I was born in Ocala, Florida, on June 4th 1980, to Mr. David A. Otzel and Mrs.

Donna B. Otzel. I attended Belleview High School (BHS) in which I lettered in four

varsity sports (basketball, volleyball, softball, and golf) and was a member and treasurer

of the National Honor Society. I also was the recipient of the All American Scholar

Award; the Citizen/Scholar/Athlete of the Year in 1995, 1996, and 1997; US Marines

Corps Scholastic Excellence Award; US Army Academic and Athletic Excellence

Award; and the BHS Nominee for the Silver Garland in Athletics. After graduating from

high school in 1998, I attended Stetson University in DeLand, Florida.

I decided to major in athletic training after assisting Jim Simmons, the athletic

trainer at BHS, who continues to be a great mentor and friend. The curriculum

coordinator for the athletic training program at Stetson was Sue Guyer. Her dedication to

the program was remarkable. She provided me with tremendous much support, guidance

and friendship. The program was demanding and rewarding. An undergraduate

biomechanics course taught by Dr. Tillman, convinced me of the appeal for

biomechanics.

I started the graduate biomechanics program at the University of Florida in 2002.

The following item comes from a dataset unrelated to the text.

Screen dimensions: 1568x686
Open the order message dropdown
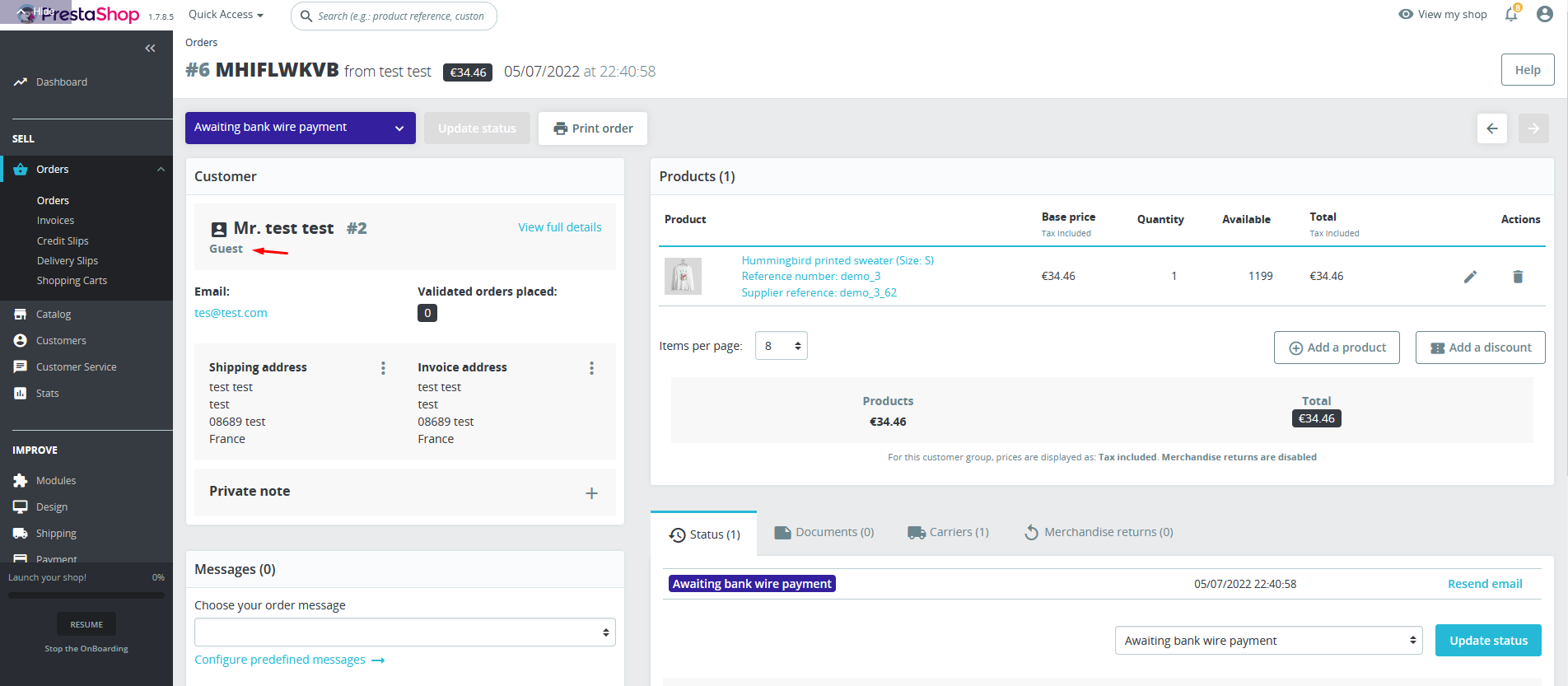404,632
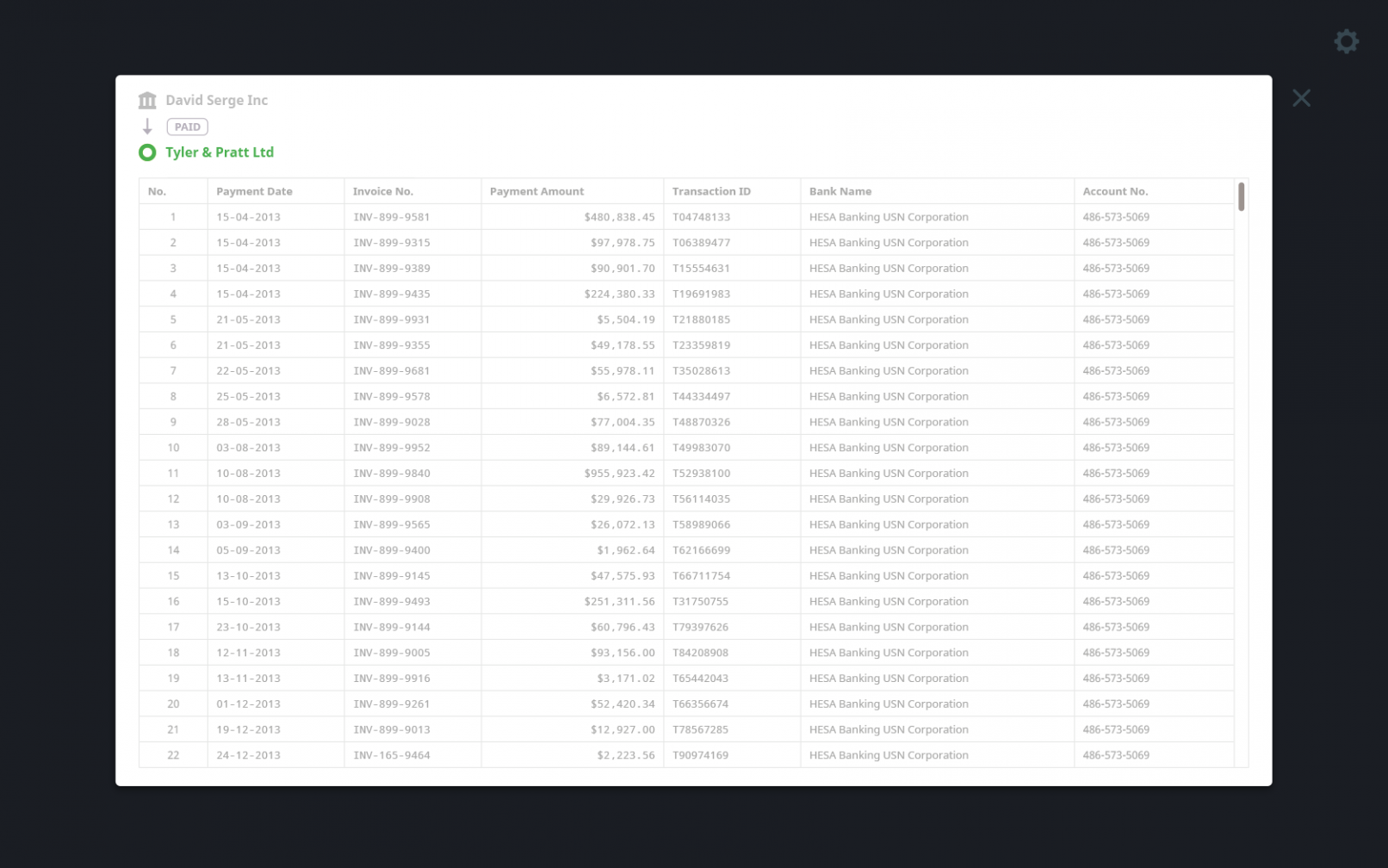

As a first-year graduate assistant, I taught sport and fitness classes. During the second

year, I was given the opportunity to continue my experience in the athletic training field

by having the head athletic trainer position at Lofton High school, as well as assisting in

teaching lower assessment labs and supervising undergraduate athletic-training students.






60


In my third year, I worked in the Athletic Training Sports Medicine Clinic and intramural

and club sports at UF. The past 7 years in college have been the best years of my life and

I am looking forward to starting the doctoral program at the University of Florida.